Records excerpted from a collection
____________

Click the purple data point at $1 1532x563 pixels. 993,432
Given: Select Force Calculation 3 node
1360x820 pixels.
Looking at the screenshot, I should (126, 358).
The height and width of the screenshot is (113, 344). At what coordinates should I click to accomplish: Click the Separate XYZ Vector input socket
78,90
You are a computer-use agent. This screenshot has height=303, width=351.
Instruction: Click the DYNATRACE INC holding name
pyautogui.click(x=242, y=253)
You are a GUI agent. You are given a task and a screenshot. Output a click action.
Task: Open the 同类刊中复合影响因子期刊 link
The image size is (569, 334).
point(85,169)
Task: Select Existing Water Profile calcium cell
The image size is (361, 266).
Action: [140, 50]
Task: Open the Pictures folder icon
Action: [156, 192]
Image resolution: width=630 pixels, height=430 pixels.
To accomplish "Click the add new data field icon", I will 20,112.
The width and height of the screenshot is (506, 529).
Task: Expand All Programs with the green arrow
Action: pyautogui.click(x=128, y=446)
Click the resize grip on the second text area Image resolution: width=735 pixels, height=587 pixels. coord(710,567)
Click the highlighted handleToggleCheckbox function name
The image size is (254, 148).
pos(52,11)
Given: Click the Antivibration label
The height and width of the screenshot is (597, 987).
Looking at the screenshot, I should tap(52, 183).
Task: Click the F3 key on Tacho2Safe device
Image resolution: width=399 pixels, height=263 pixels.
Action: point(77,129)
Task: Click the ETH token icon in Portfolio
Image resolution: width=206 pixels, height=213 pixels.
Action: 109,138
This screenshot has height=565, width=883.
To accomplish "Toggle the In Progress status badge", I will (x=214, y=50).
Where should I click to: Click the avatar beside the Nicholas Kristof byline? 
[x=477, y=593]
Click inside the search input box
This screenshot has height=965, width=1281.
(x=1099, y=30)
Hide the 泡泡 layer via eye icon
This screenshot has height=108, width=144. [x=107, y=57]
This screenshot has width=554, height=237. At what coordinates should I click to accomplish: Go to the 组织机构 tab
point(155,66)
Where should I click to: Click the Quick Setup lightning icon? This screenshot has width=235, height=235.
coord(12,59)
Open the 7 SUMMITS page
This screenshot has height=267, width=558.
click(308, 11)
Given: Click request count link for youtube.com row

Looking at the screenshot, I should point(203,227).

____________

• _WORK ORDER_: Every line above with the word "agent" belongs in the answer, copied as written.

• _ANSWER BOX_:
You are a computer-use agent. This screenshot has height=303, width=351.
You are a GUI agent. You are given a task and a screenshot. Output a click action.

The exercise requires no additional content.